___ PASSAGE GIVEN
The three major causes of undesired sheer
stresses are:
a) excessive tension in the web, which causes
longitudinal or machine-direction wrinkles in the central portion of the
web between rolls;
b) baggy edges in the web, which means a skewed
tension distribution exists which causes diagonal wrinkles radiating from
one edge near every roll into the unsupported region of the web;
c) non-flatness of the web which causes small “pockets”
of shear stress and random-appearing “trace” wrinkles throughout the body
of the web except on the rolls.
The first of these is cured by reducing
the gross tension in the web[4],
the second by introducing a Tension Profile Control
system into the web path wherever web flatness is critical, and the third by
providing alternating flotation and anchorage patterns under the web as it passes
over rolls. Each of these is explained
in more detail below.
______
___ PROVIDED INFORMATION
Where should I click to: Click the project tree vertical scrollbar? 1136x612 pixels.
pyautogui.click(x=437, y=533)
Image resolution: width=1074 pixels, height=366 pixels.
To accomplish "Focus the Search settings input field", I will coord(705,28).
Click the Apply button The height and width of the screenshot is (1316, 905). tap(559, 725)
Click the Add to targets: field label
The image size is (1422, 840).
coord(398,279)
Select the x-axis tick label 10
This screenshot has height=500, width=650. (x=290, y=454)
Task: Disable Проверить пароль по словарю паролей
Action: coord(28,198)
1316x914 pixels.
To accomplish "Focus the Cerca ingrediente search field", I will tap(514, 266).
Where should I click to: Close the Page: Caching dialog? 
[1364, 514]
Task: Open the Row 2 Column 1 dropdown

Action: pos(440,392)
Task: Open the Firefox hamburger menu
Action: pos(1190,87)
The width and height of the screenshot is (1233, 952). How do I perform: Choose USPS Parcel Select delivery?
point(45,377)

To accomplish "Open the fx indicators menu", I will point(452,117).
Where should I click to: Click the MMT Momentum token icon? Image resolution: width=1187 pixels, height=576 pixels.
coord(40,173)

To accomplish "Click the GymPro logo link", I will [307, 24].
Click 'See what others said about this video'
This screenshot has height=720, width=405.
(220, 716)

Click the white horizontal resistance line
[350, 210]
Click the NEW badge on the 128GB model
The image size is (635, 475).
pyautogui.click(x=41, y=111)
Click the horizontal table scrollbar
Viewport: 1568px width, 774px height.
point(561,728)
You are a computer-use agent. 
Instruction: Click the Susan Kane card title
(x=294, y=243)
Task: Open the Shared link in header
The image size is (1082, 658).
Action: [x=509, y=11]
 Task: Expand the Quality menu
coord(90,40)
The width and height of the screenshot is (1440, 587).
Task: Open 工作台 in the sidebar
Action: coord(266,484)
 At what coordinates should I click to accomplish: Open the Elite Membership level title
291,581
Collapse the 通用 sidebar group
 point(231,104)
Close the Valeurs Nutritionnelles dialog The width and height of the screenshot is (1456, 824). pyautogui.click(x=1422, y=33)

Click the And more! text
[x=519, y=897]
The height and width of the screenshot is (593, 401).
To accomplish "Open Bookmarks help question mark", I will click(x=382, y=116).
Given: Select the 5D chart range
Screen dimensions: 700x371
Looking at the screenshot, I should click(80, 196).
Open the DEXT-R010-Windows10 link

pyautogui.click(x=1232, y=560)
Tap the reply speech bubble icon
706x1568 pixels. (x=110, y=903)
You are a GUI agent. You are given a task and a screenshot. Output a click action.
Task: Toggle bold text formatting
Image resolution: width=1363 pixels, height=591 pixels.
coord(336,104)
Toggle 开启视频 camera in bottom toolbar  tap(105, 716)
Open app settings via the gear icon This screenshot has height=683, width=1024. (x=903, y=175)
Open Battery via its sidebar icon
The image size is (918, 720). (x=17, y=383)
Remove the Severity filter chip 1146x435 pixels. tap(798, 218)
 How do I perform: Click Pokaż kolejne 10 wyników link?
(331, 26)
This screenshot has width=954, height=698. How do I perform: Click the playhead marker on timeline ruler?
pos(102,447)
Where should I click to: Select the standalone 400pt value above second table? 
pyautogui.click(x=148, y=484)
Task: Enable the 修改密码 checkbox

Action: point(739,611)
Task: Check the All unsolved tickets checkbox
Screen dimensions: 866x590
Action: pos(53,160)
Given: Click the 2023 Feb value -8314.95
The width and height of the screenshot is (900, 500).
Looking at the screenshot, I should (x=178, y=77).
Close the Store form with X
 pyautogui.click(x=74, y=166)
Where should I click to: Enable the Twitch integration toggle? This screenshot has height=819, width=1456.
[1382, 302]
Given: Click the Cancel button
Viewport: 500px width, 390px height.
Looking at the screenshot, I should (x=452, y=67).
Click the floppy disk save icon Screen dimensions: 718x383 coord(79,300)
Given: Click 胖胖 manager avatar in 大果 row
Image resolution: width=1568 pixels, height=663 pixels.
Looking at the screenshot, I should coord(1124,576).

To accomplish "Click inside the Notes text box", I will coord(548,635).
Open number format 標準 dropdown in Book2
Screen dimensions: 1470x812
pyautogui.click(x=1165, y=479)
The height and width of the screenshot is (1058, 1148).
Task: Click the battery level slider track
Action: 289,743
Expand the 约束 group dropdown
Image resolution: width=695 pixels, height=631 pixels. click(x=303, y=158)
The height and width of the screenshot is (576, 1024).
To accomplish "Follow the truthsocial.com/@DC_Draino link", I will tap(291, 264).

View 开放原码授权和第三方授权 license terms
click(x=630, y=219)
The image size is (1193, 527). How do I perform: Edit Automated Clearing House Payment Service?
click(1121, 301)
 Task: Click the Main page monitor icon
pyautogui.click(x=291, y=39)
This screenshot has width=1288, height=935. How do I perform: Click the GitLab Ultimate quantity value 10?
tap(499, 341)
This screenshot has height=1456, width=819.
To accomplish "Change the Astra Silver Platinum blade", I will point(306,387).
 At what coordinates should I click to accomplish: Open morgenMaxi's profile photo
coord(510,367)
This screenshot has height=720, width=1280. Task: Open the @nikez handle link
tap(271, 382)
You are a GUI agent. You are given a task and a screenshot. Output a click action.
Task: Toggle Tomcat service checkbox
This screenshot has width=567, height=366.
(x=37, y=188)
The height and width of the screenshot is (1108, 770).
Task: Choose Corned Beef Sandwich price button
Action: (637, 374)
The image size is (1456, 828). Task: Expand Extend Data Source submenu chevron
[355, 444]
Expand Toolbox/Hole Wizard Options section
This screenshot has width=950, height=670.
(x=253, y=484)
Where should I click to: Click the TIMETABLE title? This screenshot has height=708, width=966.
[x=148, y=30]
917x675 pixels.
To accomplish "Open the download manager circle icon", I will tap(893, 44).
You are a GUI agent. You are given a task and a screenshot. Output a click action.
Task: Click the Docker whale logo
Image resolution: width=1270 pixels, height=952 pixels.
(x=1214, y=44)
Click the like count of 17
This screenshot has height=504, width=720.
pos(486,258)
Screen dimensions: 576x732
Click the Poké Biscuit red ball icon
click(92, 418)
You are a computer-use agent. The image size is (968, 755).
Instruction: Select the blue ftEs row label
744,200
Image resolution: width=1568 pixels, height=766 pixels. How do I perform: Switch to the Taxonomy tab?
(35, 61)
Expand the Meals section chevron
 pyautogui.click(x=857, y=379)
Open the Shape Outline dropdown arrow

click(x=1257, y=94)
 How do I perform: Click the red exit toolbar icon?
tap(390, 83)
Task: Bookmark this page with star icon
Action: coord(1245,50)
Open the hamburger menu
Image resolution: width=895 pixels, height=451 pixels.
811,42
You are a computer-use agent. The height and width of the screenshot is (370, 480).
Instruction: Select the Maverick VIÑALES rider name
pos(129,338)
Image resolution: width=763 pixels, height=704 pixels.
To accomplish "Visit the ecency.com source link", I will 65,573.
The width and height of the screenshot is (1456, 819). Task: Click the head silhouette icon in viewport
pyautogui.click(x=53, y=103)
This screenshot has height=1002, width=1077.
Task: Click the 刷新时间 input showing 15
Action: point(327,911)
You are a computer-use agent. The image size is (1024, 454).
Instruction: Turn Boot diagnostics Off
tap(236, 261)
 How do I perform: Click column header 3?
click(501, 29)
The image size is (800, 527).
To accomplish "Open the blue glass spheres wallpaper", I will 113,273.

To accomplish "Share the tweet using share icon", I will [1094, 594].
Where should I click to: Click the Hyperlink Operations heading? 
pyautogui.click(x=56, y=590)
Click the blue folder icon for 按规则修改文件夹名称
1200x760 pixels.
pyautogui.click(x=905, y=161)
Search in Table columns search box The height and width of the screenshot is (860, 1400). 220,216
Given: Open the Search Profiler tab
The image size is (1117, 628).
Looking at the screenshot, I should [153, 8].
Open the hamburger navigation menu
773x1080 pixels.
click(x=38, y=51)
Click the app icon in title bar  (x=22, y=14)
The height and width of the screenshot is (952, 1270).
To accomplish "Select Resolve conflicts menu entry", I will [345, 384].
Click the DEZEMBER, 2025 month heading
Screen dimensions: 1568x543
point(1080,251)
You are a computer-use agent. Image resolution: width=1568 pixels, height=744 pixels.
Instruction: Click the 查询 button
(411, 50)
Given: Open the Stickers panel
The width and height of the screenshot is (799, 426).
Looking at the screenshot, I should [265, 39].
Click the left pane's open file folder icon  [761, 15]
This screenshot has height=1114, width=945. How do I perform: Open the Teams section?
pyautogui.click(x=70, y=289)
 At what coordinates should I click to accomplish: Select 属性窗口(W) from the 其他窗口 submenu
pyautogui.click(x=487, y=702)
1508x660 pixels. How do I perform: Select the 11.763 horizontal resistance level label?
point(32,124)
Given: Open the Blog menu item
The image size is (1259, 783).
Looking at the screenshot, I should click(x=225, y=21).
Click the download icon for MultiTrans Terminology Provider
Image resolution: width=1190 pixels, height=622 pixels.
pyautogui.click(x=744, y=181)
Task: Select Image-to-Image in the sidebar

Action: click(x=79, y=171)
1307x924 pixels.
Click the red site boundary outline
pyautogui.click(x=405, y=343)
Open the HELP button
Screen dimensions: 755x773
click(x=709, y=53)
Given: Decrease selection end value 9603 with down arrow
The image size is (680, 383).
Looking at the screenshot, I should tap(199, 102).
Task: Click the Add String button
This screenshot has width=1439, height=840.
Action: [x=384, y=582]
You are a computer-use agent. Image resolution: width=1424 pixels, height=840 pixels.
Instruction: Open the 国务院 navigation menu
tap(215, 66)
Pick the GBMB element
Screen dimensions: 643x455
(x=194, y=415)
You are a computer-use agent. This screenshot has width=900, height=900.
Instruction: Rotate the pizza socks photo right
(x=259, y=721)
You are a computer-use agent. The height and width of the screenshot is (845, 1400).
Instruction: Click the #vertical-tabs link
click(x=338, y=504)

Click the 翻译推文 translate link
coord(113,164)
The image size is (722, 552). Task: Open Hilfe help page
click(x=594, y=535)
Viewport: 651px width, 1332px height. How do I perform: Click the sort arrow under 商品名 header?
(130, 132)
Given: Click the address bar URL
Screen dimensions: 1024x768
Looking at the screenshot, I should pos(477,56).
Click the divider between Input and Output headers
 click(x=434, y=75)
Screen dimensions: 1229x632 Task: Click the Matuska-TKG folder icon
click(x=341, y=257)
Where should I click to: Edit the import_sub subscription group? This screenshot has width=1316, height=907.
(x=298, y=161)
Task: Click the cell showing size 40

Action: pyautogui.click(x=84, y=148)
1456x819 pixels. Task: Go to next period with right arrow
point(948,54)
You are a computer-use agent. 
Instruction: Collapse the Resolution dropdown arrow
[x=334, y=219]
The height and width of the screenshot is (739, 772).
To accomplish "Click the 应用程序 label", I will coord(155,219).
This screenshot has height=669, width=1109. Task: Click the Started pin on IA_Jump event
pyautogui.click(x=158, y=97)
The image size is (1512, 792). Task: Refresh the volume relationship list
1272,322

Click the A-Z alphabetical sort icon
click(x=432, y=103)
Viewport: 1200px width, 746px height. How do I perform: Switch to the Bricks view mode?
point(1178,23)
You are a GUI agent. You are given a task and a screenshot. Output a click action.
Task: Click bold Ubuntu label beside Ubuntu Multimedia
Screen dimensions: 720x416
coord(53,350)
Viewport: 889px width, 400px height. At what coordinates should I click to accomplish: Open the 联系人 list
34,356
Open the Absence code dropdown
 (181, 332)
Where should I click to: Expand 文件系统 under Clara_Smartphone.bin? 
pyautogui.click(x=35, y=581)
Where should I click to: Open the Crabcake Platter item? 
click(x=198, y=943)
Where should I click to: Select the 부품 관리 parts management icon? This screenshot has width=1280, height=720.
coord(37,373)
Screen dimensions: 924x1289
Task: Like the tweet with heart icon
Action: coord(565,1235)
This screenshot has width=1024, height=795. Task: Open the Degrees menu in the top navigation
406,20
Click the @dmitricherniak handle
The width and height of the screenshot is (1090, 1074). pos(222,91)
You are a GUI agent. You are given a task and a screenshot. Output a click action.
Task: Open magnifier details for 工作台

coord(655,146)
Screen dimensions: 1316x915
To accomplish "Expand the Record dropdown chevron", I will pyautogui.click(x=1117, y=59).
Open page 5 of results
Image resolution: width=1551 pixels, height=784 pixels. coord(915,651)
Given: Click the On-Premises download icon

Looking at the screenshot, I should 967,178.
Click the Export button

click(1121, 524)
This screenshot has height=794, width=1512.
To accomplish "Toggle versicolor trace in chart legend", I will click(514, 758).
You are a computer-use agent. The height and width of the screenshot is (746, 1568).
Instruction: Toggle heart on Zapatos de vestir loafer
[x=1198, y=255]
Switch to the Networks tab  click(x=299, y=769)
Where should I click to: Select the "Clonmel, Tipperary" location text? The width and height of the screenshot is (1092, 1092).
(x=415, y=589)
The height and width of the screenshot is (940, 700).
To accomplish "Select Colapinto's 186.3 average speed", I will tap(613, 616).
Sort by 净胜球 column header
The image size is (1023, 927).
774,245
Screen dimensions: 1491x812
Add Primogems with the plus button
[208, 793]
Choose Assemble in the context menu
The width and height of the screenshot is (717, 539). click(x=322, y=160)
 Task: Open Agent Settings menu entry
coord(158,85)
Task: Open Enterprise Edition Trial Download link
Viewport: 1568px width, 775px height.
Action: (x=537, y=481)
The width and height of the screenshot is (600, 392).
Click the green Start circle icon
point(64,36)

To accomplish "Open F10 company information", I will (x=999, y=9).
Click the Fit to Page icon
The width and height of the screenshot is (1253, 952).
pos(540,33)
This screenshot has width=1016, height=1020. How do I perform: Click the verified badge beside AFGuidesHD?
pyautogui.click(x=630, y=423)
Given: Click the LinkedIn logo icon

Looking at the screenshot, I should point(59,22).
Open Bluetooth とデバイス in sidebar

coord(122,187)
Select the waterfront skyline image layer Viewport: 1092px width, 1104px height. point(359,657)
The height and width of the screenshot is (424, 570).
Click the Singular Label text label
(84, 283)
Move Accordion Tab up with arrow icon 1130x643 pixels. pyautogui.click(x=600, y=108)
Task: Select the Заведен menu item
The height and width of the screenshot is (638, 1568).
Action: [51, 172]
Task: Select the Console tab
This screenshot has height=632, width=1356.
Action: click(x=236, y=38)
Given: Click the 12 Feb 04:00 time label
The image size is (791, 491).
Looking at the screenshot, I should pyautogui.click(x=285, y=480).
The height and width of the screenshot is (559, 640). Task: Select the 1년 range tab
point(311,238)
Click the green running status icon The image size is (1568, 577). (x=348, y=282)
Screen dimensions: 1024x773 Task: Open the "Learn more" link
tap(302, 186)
______
PROBLEM SET
1/ In the passage on web wrinkles, please rewrite everything from "The first of" down to "more detail below.", putting "sheet" in place of "web".
2/ According to the passage on web wrinkles, why do baggy edges produce diagonal wrinkles? Answer in one to three sentences.
3/ Extend the passage on web wrinkles and shear stress, starting after its final sentence.

THE RESPONSES
1/
The first of these is cured by reducing
the gross tension in the sheet[4],
the second by introducing a Tension Profile Control
system into the sheet path wherever sheet flatness is critical, and the third by
providing alternating flotation and anchorage patterns under the sheet as it passes
over rolls. Each of these is explained
in more detail below.

2/ Baggy edges mean the tension across the web is skewed rather than evenly distributed. That skewed distribution causes diagonal wrinkles that radiate from one edge near every roll into the unsupported region of the web.

3/
Longitudinal Wrinkles
When any material is
pulled in one direction, it shrinks in the other two. Similarly, if a block of material is compressed, its lateral dimensions
increase by an amount proportional to the compression. The ratio of the change in the loaded direction
to the change in the off-axis dimensions is called Poisson’s ratio[5]. If a sheet of material is pulled in one dimension,
both its thickness and width must either change or lateral stresses must develop
to prevent the change. If the change
is permitted by the circumstances, the situation is called plane stress, but
if one of the lateral deformations is prevented by surrounding material, the
situation is called plane strain. In a thin, wide web, both situations exist, and the combination
produces shear stresses.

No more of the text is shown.